Hormone Receptor Negative
Women whose cancers are hormone receptor negative (estrogen and progesterone receptor negative) do not benefit from endocrine (hormone) therapy. Their only choice is chemotherapy. Some women with very small cancers may not need treatment, and some women, especially those who are quite elderly and/or in poor health, may not receive chemotherapy. Note that a few women classified as hormone receptor negative receive endocrine therapy because there is a question on one of the receptor tests that the cancer might be at least partially positive and might get benefit. The graphs show the rate of use of adjuvant therapy by size of cancer and lymph node status.
Clinical Research Studies
Current best treatments have markedly improved the survival rate for women with breast cancer compared to what was available even 10 or 20 years ago. These advances have been possible through clinical studies. Over the last 35 years, tens of thousands of women in the United States and around the world have been treated on these studies, thus not only getting the best care themselves, but also making their care part of the solution to make things better for women in the future. At RPCI, many women ask if a specific clinical study is an option for them.
Participating in such studies is voluntary, and participants may quit a clinical study at any time, without jeopardizing their standard of care. The Breast Program at RPCI provides women the opportunity to join clinical studies of adjuvant therapy that are being conducted around the United States as part of the national clinical studies system. Many RPCI physicians take leadership roles in this system to develop new treatments.

> _RECORDED INFORMATION_
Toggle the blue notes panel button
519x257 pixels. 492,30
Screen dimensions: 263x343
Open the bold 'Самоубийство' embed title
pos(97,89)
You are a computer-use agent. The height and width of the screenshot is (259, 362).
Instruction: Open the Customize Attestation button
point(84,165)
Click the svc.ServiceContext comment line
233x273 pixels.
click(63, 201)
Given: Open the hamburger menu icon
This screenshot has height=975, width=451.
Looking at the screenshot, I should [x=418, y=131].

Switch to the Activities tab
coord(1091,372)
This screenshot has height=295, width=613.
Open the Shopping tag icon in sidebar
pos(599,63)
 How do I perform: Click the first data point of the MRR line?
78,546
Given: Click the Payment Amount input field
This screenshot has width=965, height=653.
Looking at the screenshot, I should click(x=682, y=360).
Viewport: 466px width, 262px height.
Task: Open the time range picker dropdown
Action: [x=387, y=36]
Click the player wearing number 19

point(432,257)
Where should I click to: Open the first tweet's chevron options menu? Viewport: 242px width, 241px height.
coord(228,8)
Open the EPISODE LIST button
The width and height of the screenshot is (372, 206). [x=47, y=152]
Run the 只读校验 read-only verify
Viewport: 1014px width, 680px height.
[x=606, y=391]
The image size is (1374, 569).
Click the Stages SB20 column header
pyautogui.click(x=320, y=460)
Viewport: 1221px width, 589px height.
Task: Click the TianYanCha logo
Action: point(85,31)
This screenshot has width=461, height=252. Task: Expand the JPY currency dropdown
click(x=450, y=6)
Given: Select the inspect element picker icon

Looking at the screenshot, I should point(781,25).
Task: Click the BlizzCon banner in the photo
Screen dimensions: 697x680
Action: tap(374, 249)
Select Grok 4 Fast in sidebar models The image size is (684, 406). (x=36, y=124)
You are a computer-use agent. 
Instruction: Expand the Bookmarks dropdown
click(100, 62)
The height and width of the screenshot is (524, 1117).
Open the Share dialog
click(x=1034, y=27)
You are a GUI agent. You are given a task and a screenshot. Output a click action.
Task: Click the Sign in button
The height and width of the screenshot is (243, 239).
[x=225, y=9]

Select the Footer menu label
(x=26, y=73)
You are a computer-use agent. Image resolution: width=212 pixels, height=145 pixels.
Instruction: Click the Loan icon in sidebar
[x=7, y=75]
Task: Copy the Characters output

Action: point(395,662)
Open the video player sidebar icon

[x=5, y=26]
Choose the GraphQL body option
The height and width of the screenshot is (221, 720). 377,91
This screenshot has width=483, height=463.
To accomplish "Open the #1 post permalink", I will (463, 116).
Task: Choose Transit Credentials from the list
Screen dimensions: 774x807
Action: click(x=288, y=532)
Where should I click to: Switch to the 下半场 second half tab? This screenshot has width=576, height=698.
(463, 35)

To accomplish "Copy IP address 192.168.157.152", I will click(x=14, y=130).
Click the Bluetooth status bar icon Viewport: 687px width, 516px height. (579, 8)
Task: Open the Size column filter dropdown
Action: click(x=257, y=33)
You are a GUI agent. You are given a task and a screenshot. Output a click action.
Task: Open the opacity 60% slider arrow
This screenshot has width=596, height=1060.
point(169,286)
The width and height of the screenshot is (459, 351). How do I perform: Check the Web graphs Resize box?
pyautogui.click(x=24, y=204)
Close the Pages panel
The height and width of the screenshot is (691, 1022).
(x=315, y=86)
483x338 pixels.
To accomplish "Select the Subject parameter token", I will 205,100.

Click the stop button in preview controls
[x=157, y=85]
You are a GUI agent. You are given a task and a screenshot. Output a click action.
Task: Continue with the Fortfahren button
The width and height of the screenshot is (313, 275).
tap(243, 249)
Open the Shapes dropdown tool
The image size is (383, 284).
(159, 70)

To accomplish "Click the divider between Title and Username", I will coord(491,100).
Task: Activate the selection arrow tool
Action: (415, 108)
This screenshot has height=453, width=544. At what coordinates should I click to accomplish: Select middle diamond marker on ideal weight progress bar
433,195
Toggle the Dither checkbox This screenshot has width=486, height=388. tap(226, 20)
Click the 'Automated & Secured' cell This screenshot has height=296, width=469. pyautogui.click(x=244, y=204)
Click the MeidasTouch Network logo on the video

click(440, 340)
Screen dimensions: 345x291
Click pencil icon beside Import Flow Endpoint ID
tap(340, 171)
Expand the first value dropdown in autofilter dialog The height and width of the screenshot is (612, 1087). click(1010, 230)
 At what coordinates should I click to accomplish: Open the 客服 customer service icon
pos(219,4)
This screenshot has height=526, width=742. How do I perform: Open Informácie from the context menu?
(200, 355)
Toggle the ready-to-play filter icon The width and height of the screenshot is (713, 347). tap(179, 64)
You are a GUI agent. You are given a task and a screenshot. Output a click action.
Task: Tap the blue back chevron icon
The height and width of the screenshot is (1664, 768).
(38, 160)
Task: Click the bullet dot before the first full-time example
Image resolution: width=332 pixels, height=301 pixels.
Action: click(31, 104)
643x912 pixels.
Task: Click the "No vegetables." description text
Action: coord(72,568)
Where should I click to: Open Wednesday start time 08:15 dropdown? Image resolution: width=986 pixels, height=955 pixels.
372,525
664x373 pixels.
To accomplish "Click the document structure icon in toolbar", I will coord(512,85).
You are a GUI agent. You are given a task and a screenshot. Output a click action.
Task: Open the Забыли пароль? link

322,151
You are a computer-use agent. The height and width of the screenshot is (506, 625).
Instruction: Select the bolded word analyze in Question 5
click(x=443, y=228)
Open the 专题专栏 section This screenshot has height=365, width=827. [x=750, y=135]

> _TASKS_
**A.** Answer the following questions using the breast cancer text, one line per answer, marked (i) and (ii).
(i) What is the only treatment choice for women whose cancers are hormone receptor negative?
(ii) Over how many years have tens of thousands of women been treated on clinical studies?
**B.** Quote the breast cancer text, starting with "Clinical Research Studies" and going on through "option for them.".
**C.** Condense the paragraph of the breast cancer text that begins "Participating in such studies" into a shorter version that keeps its main facts.

> _RESPONSES_
**A.**
(i) Chemotherapy.
(ii) The last 35 years.

**B.**
Clinical Research Studies
Current best treatments have markedly improved the survival rate for women with breast cancer compared to what was available even 10 or 20 years ago. These advances have been possible through clinical studies. Over the last 35 years, tens of thousands of women in the United States and around the world have been treated on these studies, thus not only getting the best care themselves, but also making their care part of the solution to make things better for women in the future. At RPCI, many women ask if a specific clinical study is an option for them.

**C.** Joining a clinical study is voluntary, and participants may leave at any time without jeopardizing their standard of care. The Breast Program at RPCI lets women join adjuvant therapy studies conducted across the United States within the national clinical studies system, where many RPCI physicians take leadership roles in developing new treatments.